Should be ok for mono papers. They made several models, some ( sodium lamp) suitable for colour work as well as B & W. The are adjustable and should be tested in the normal way. I have both and like them. This dosn't completly answer your question I know, there may be papers I havn't used that they may fog, but I havn't found one yet.
I have my safelights set up so that when I switch off the white light the safelight comes on and and vice versa and I also have a master switch that enables me to switch off the safelight only so that I can work totally in the dark, which I often do when I carry out a lot of work and extended development on the print. I did have 3 Duka 50 safelights rigged up in this way abd started to experience some strange fogging and paper discolourisation and tested every process and renewed chemistry etc before I was told by a company in the UK that when the Duka is first switched on it takes time for the lamp to warm up and if it is not at the correct temperature the paper will be fogged. I tested this and the paper fogged when I switched the lamp off for a few minutes and then switched it back on. When it was left on continuously there was no fogging. I ditched the 3 Duka safelights and now use 4 8 x 10 lamps with Ilford 902 filters that are amber and safe with most papers but there are more obscure papers that need a red safelight so I also have two of those just in case I ever need them.
The paper that I had the problems with was Ilford Warmtone but I would test any others if I were you. Sorry to be the culprit that influenced you down the lith road but it is great fun and you do come up with some interesting and sometimes unusual results. Have fun.

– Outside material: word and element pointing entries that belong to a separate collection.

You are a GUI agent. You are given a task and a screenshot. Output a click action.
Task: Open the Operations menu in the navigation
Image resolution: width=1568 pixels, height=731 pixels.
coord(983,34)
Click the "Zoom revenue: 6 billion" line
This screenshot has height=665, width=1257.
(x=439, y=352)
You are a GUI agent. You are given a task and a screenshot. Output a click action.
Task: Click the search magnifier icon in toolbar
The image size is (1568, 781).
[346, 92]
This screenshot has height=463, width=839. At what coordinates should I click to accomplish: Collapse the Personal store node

Since Im currently darkroomless (but working on it) when I answer questions like this I forget others have different working methods. I develop in drums rather than by inspection, therefore I can have a brighter working environment than those that develop by inspection. Les has made a valid point regarding lamp start-up, however my Duka 50 has a slider to dim the lamp mechanically, that is by covering the lamp, rather than dimming it electronically, now I know why. When Lith printing, which has to be done in open trays, I used an old fashioned 15 watt red light which I switched off for the first 20 minutes of the development cycle, I switch it on every few minutes just to make sure Im still alive. The important thing is to do safe light tests to ensure that your paper is not being fogged.